### Document extract
+++++
It's time to get real about the multi-generational workforce
The laws of human behavior tell us that each generation will bring its unique attitudes, perspectives, and values to the workplace. So why are we always so surprised to discover it?
Art van Bodegraven was, among other roles, chief design officer for the DES Leadership Academy. He passed away on June 18, 2017. He will be greatly missed.
As much as we like to believe we can all get along, the reality is that conflicts sometimes erupt when different generations collide in the workplace. In fact, just few months back, we wrote about the potential for both conflict and synergies when company veterans find themselves working side by side with the new kids on the block ("hot shots and old codgers," May 2010). But our world isn't really quite that simple.
Frankly, we sometimes enjoy the posturing of "General" Larry Platt singing "Pants on the Ground" on American Idol. And we confess to occasionally fantasizing about a seasoned supply chain professional dressing down some callow youth the way Gordon Ramsay would eviscerate an errant sous-chef. In reality, though, the issue is more nuanced than a confrontation of old fogeys and young whippersnappers.
This generational thing permeates all of business and society. And it has profound implications for how well we plan and execute in the realm of supply chain management.
+++++
### Information given
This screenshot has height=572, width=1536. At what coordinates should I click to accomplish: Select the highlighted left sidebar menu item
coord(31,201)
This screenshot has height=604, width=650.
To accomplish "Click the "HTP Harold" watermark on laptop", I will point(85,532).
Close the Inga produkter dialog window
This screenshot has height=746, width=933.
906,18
+++++
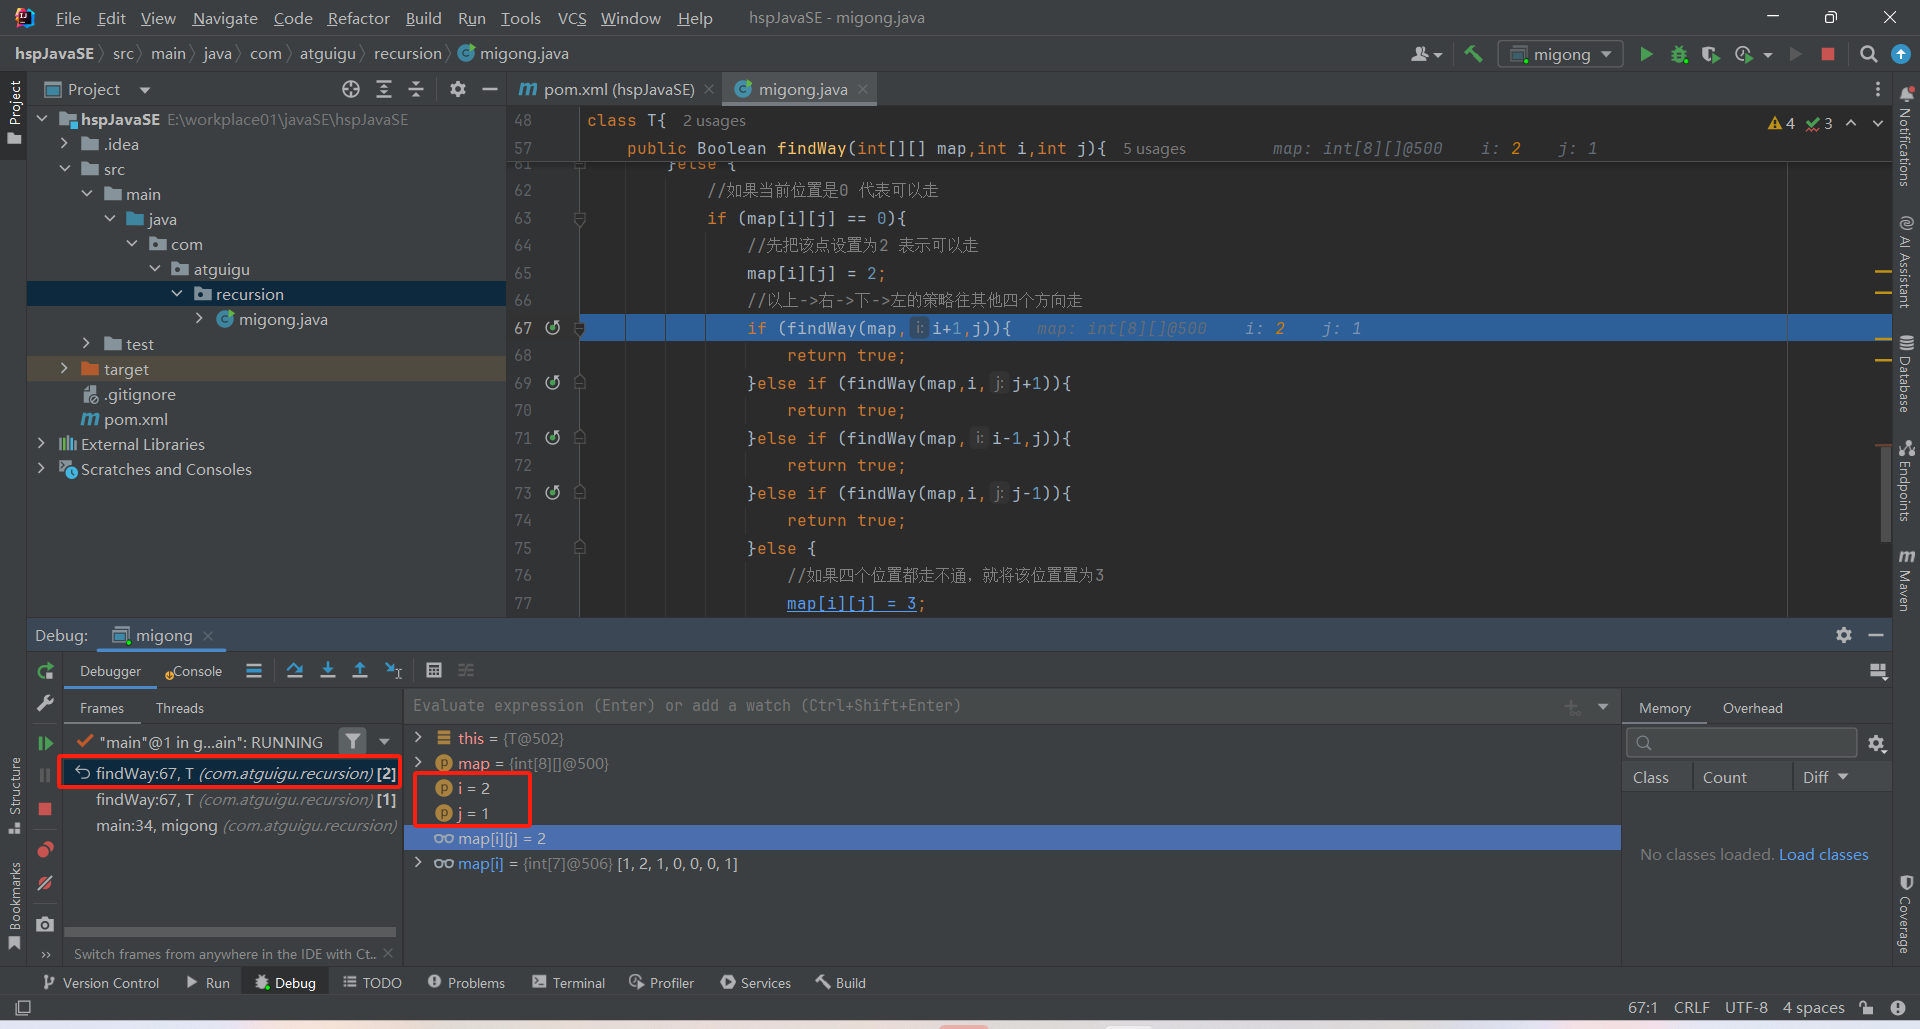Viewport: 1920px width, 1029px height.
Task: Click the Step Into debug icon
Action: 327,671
+++++
### Prompt 1
In the article on the multi-generational workforce, on what date did Art van Bodegraven pass away?
### Prompt 2
Name every person identified by name in the article on the multi-generational workforce.

### Exercise response 1
June 18, 2017

### Exercise response 2
Art van Bodegraven, Larry Platt, Gordon Ramsay